Ama geç kalmış değil mi?

Ergenekon konusundaki sözlerini şaşırarak izledim. Çünkü Genelkurmay Başkanı “haksızlıklar” yapıldığını söylüyor. Sonra da “yargı devam ediyor” gibi pek de anlamlı olmayan bir bahanenin arkasına geçiyor.

Yargı devam edebilir, Türk Silahlı Kuvvetleri hukuka saygının gereğini yerine getirebilir, ama bu haksızlığı ortaya çıkarmak için çaba harcanmasının önüne geçmez.

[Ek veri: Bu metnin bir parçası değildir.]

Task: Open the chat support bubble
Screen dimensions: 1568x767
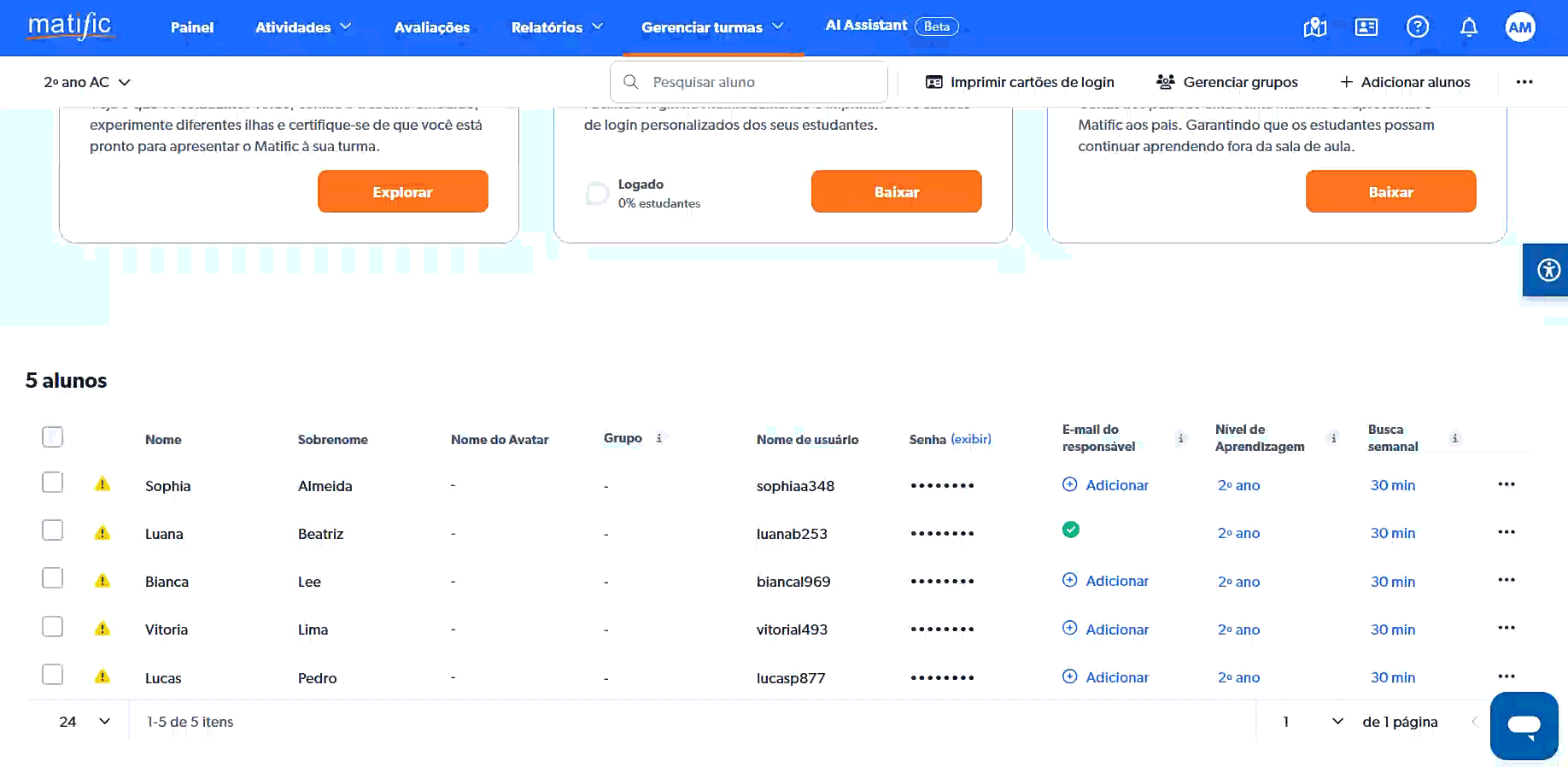Action: coord(1524,726)
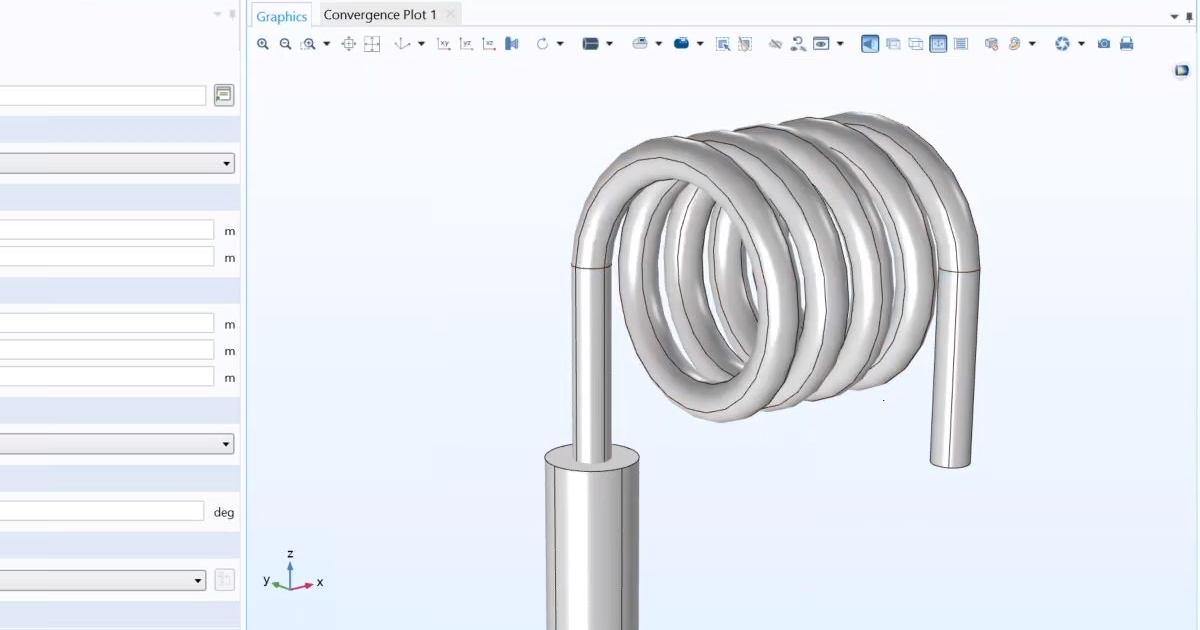Select the Graphics tab

(x=281, y=15)
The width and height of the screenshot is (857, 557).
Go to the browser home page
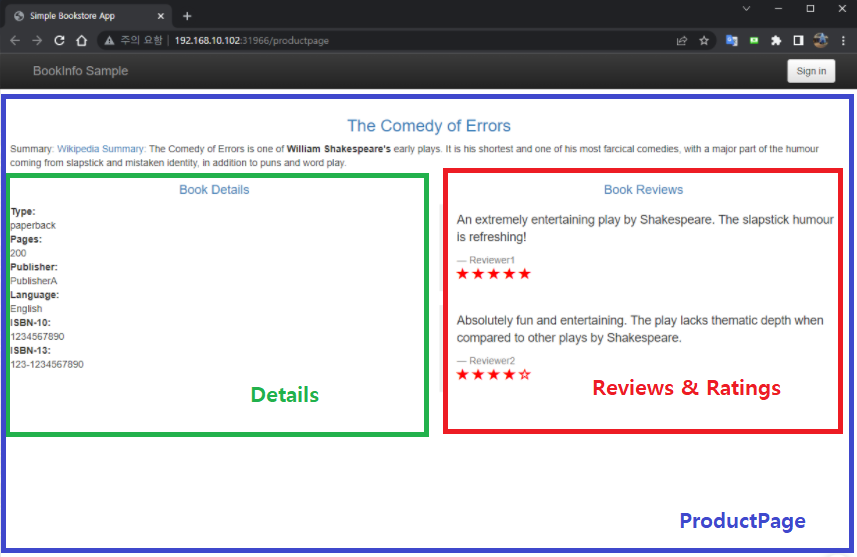point(82,41)
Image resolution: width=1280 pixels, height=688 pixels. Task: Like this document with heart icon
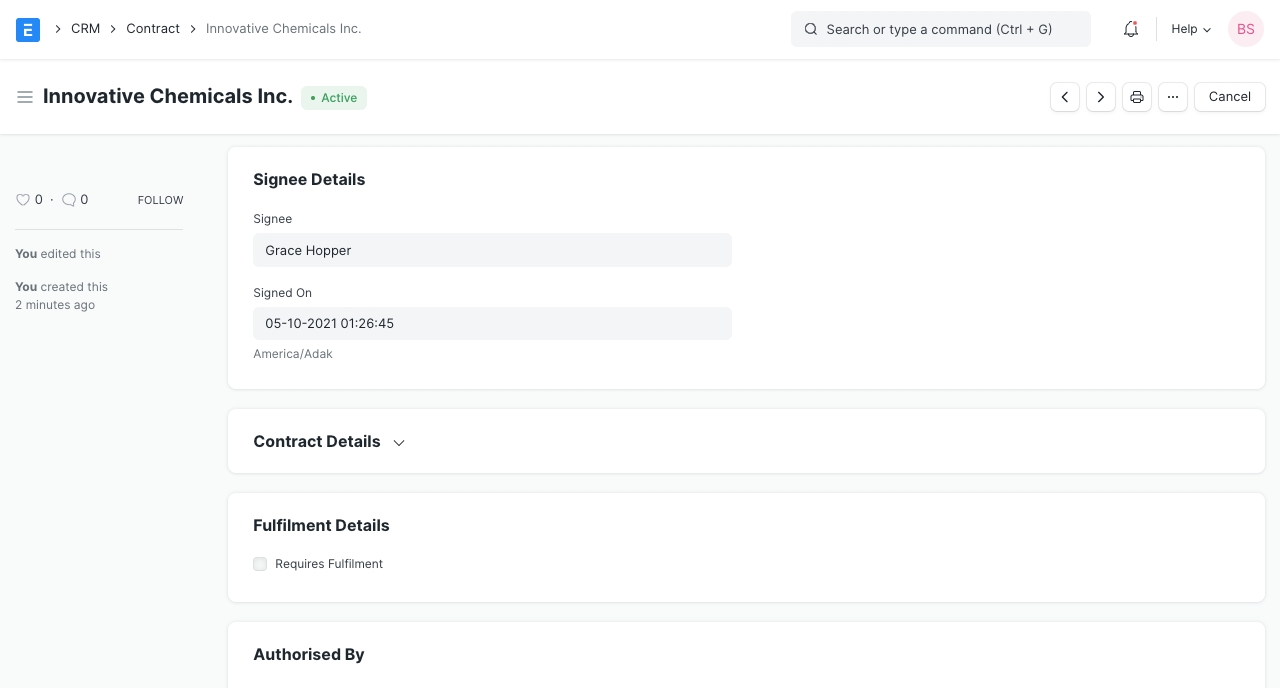(x=23, y=200)

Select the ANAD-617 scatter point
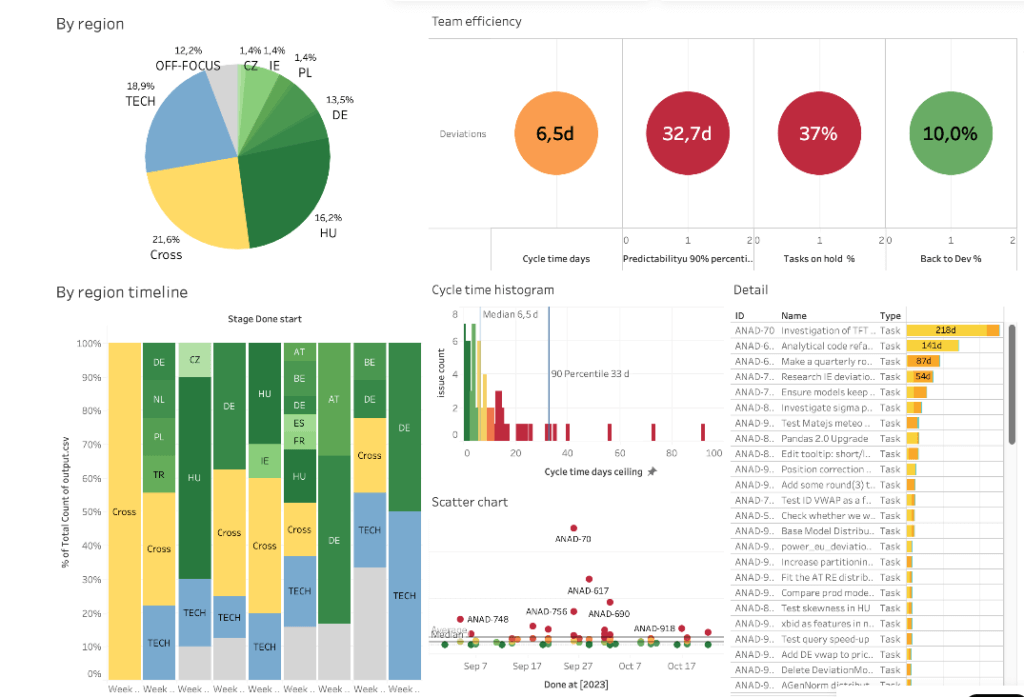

Madem generaller, subaylar ya da askeri kişilere haksızlık yapılıyor, en azından bu kişilere hukuki desteğin esirgenmemesi de gerekir.

Oysa haklarında dava açılan, tutuklanan asker kişiler mahkemelerde tamamen kendi olanaklarıyla savunma yapıyorlar.

Ayrıca sadece savunma hakkı konusunda değil, Genelkurmay haksız noktaları da açıklığa kavuşturmak zorundadır. Nerede ve nasıl haksızlık yapıldığını söylemek ve bunun hukuki belgelerini ortaya koymak herhalde yargıya saygısızlık veya yargıyı etkilemek olmaz.

Bir başka nokta da ‘siper’ konusunda dikkat çekiciydi. Başbuğ’un konuşmasından anladığımız kadarıyla Başbakan’ın sınırdaki bir sipere götürülmesi tamamen Genelkurmay’ın inisiyatifinde gelişmiş. Başbakan nereye ve neden gideceğini bilmiyormuş. Başbakan’ı sipere götüreceksiniz, askeri bir önlem olarak çömelmesini isteyeceksiniz, sonra bunları basına vereceksiniz, ardından ana muhalefet liderine de benzer bir prosedür uygulayacaksınız, onun için siperlerde oynama yapacaksınız ve en sonunda da “Siper tartışması bitsin” diye yakınacaksınız.

Genelkurmay’ın bir halkla ilişkiler hatasının faturası neden medyaya kesiliyor anlayamıyorum.